Gowin Semiconductor is at the Sensors Converge exhibition in Santa Clara today. I went to their booth yesterday and met the team: CEO Jason Zhu, sales, marketing and application engineers. We discussed the topic of the educational boards used for EE classes, such as 6.111 at the Massachusetts Institute of Technology (MIT). Every ASIC designer working at Samsung, Apple, NVidia and similar companies has taken a similar class back in school. It is not possible to train an RTL designer using a Verilog simulator only. In order to develop intuition in static timing analysis (STA) and how many resources are inferred for a given RTL code, a student has to either use FPGA or ASIC synthesis, and with FPGA, he also gets the benefit of working with an actual design.

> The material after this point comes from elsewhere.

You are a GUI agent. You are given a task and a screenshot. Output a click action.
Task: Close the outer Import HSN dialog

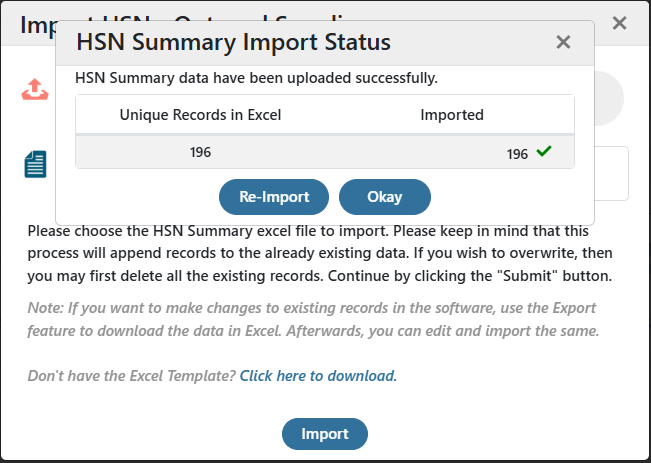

This fact makes educational FPGA boards a critical technology for any country’s high-tech workforce development, a topic that now concerns even the US Government, as I heard at the Design Automation Conference in San Francisco a day earlier. For a good reason: the current EE and CS students are not sufficiently trained in RTL and microarchitecture.

Gowin has an opportunity to grab this market from Xilinx and Altera. For two reasons: 1) price and 2) synthesis speed. Synthesis in Gowin IDE runs an order of magnitude faster than on Xilinx Vivado. A design of a graphical game with sprites is synthesized in 209 seconds with Xilinx Vivado and just 22 seconds with Gowin. Altera is in the middle: 56 seconds. If you are a student working on a project, this is a big deal, since you run synthesis with every code change, and if you do this 20 times a day, waiting minutes instead of seconds is annoying, and Gowin IDE speed gives a totally different user experience.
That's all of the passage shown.